Unless this process is seen to and (only) used to support decisions, little real value is created. Worse still, these other uses (particularly if framed as compliance) distract from, dilute and confuse the natural risk management process.

The way I view risk and its management has evolved over the years and continues to change. I know that Norman’s thoughts have also evolved and that while he and I come from totally different backgrounds and environments, we have both independently come to the conclusion that making things simpler makes them more obvious, logical and relevant.
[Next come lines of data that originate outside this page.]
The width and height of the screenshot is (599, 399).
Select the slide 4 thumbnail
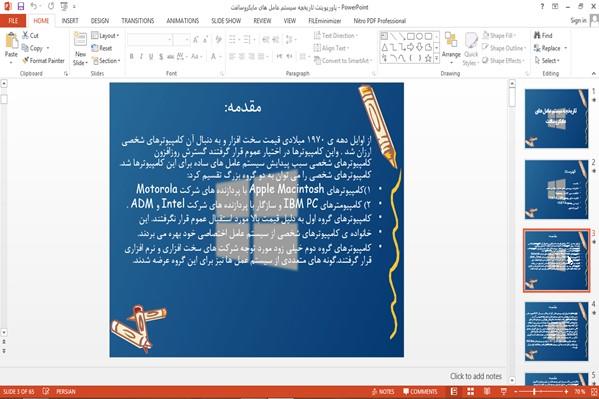(556, 331)
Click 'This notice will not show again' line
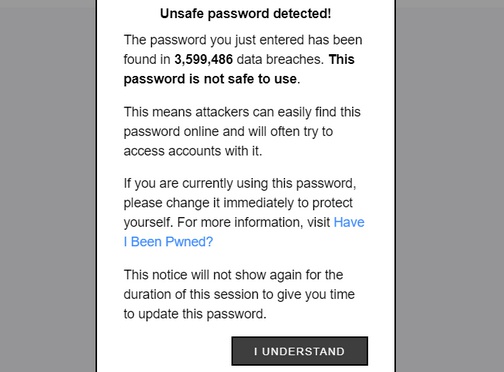 (233, 275)
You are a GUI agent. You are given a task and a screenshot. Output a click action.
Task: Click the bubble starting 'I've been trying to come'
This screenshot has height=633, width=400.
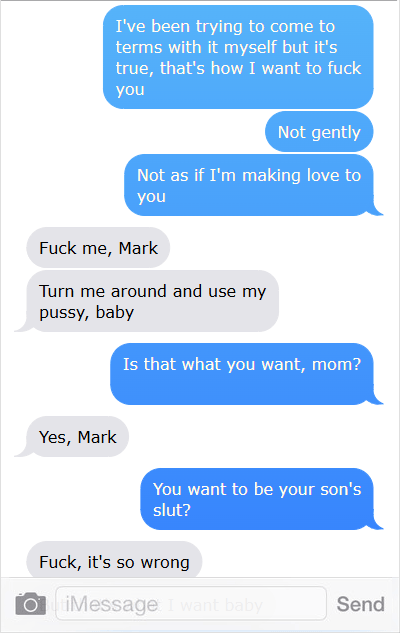(238, 57)
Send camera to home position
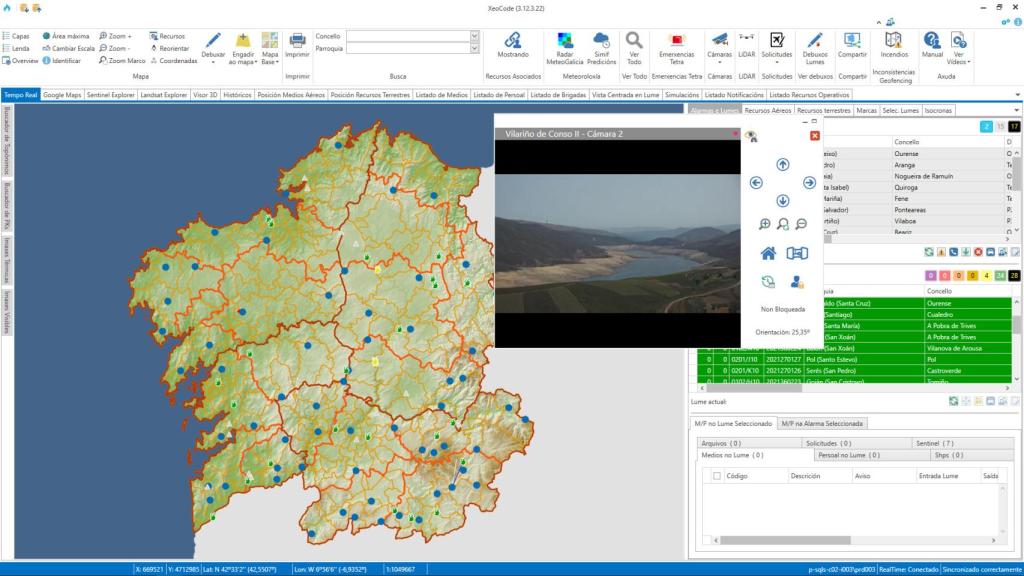The height and width of the screenshot is (576, 1024). pos(768,253)
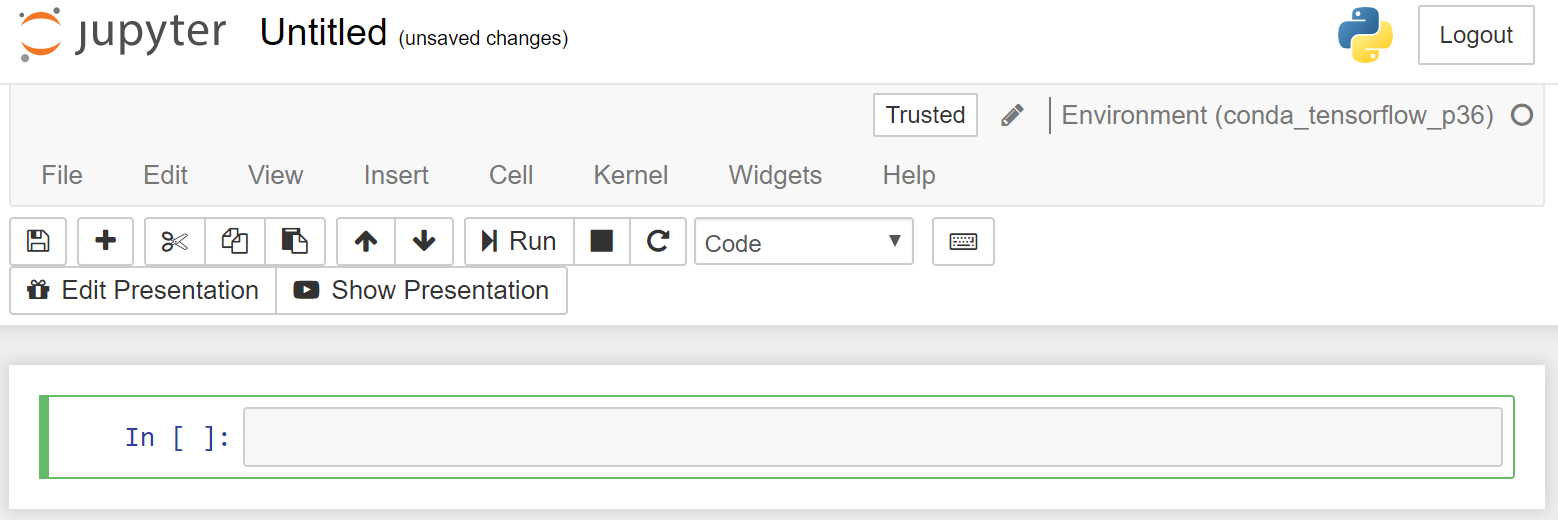Viewport: 1558px width, 520px height.
Task: Open the Kernel menu
Action: pyautogui.click(x=631, y=175)
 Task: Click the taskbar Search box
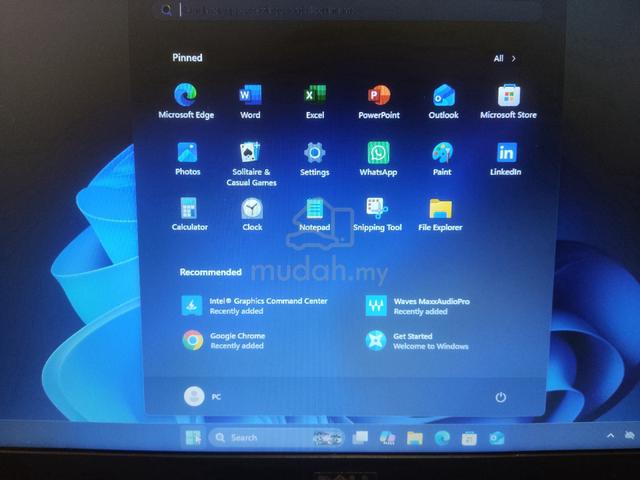pyautogui.click(x=276, y=438)
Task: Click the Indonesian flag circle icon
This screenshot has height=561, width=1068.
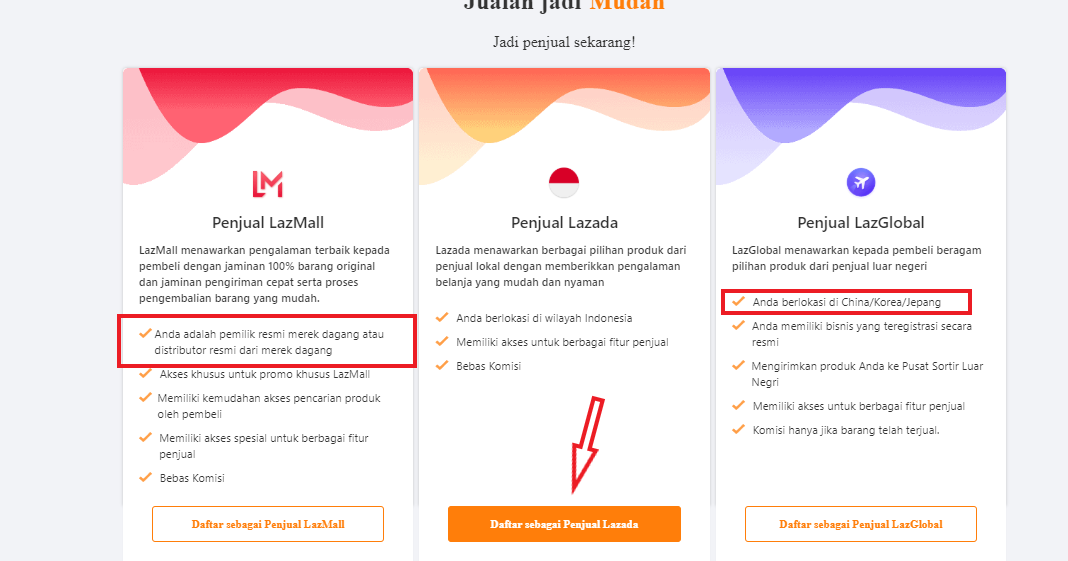Action: click(564, 182)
However, it seems some others always want to make the simple and useful concepts and processes described above much more complex and opaque. Almost every month we hear of a new confection invented to explain the subject and which, in the process, confuses people even more. Many of these seem to fall within the category of solutions seeking problems and few pass muster on any test of intellectual rigour.

I’m pleased to say that Norman believes, like I do, that less is more and I’m delighted he has used his considerable experience in business to explain risk and its management from first principles, to challenge some of the logically inconsistent, complex and self-serving concepts that currently bedevil the practice and the profession.

Whether you are a manager, an assurance provider or a risk management professional, the way Norman has written this book and the good sense it contains should cause you to rethink your understanding of risk and how you go about recognising and responding to it.